How to Love: Without Judgement

And it happened that He was reclining at the table in his house, and many tax collectors and sinners were dining with Jesus and His disciples; for there were many of them, and they were following Him. When the scribes of the Pharisees saw that He was eating with the sinners and tax collectors, they said to His disciples, "Why is He eating and drinking with tax collectors and sinners?" And hearing this, Jesus said to them, "It is not those who are healthy who need a physician, but those who are sick; I did not come to call the righteous, but sinners." Mark 2:15-17


Do we relate more to Jesus or the Pharisees in this scene? I feel like I am guilty of being more like the Pharisees a lot of the time. Even if it is not outright said or admitted, I think I often condemn people in my heart and place them into the category of 'unsaved' and 'unrighteous' without even realizing sometimes. Usually my dark heart comes out in the form of gossip. As Christians, we tend to steer away from 'sinners' instead of seeking them out in love. But if Jesus is our example, maybe we should be slower to judge and quicker to have compassion.

Jesus loving a Nazi and carrying his buden

"Tragedy is that our attention centers on what people are not, rather than on what they are and who they might become." Brennan Manning

To judge is simply to form an opinion about something. In this sense, we are all judges of each other. It is almost impossible not to form some sort of opinion of someone. We take judging too far when we either look down on others or let our judgements impede our love for them.

Therefore you have no excuse, everyone of you who passes judgement, for in that which you judge another, you condemn yourself, for you who judge practices the same things. Romans 2:1


Honestly, I should get this verse tattooed. It's very humbling. Not only are we all sinners, but we practice specific types of sin the same as those we judge. Though I judge girls who dress immodestly and say that they are looking for self-worth in guys, I know that in my heart I have done the same. Even if it is not in how I dress, I know I have looked for approval from guys. I want them to like me, to tell me I'm smart and pretty and valued. We are all the same. How can we fall for the lie that says some sins are worse than ours?

Since realizing that sin is sin and we are all diseased with it, it has really begun to bother me that I and other Christians like me seek to change people from the outside. What I mean is that we aim to change peoples' lifestyles instead of their hearts. Instead of blessing people with love and acceptance, I aim to show them that their sin is sin. In reality, that's not my job. We are here to eat with sinners. We are here to love them unconditionally. We are here to point them to Christ by showing them the passionate and deep love inside us that is only from Him. We are not supposed to condemn them for their sin because we are just as guilty as they are. So maybe instead of asking God to show others their sins, maybe we should just ask Him to show us ours.
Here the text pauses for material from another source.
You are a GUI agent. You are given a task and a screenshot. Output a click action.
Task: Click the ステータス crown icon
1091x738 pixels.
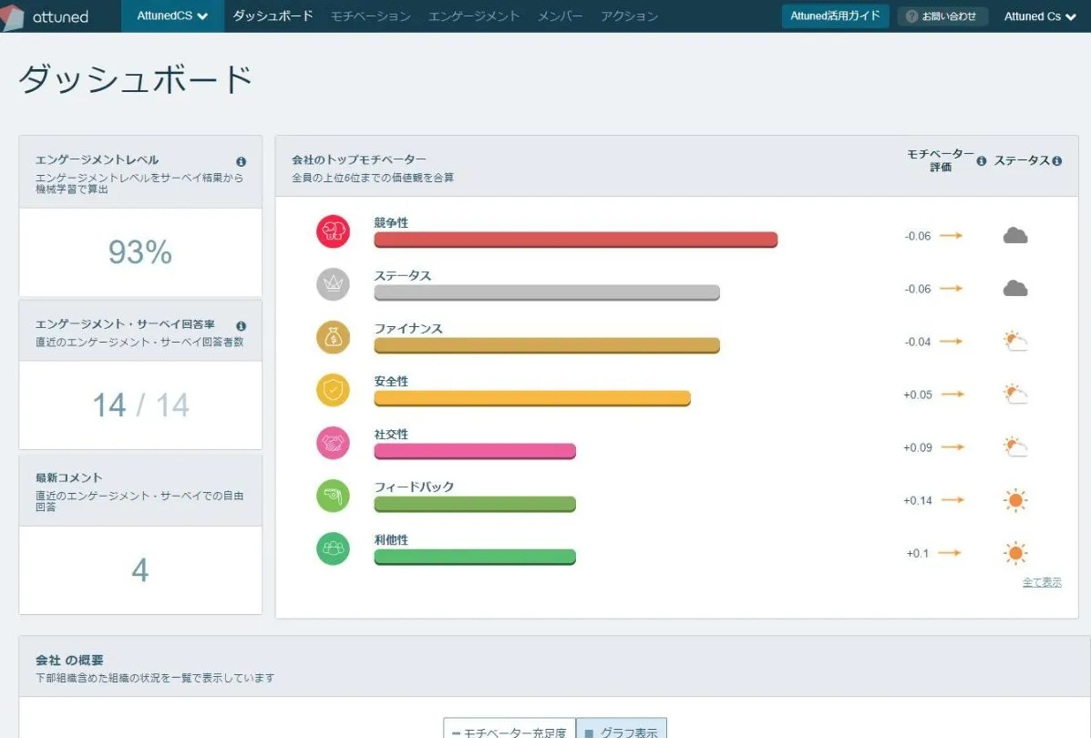(333, 284)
"By judging others we blind ourselves to our own evil and to the grace which others are just as entitled to as we are." Dietrich Bonhoeffer

Sometimes I can get people to change outwardly. I can pressure them and nag them and tell them they are horrible persons. But when I change them outwardly first, it is like putting a dress on a skunk. I'm not really fixing the problem. I'm just making the problem look prettier.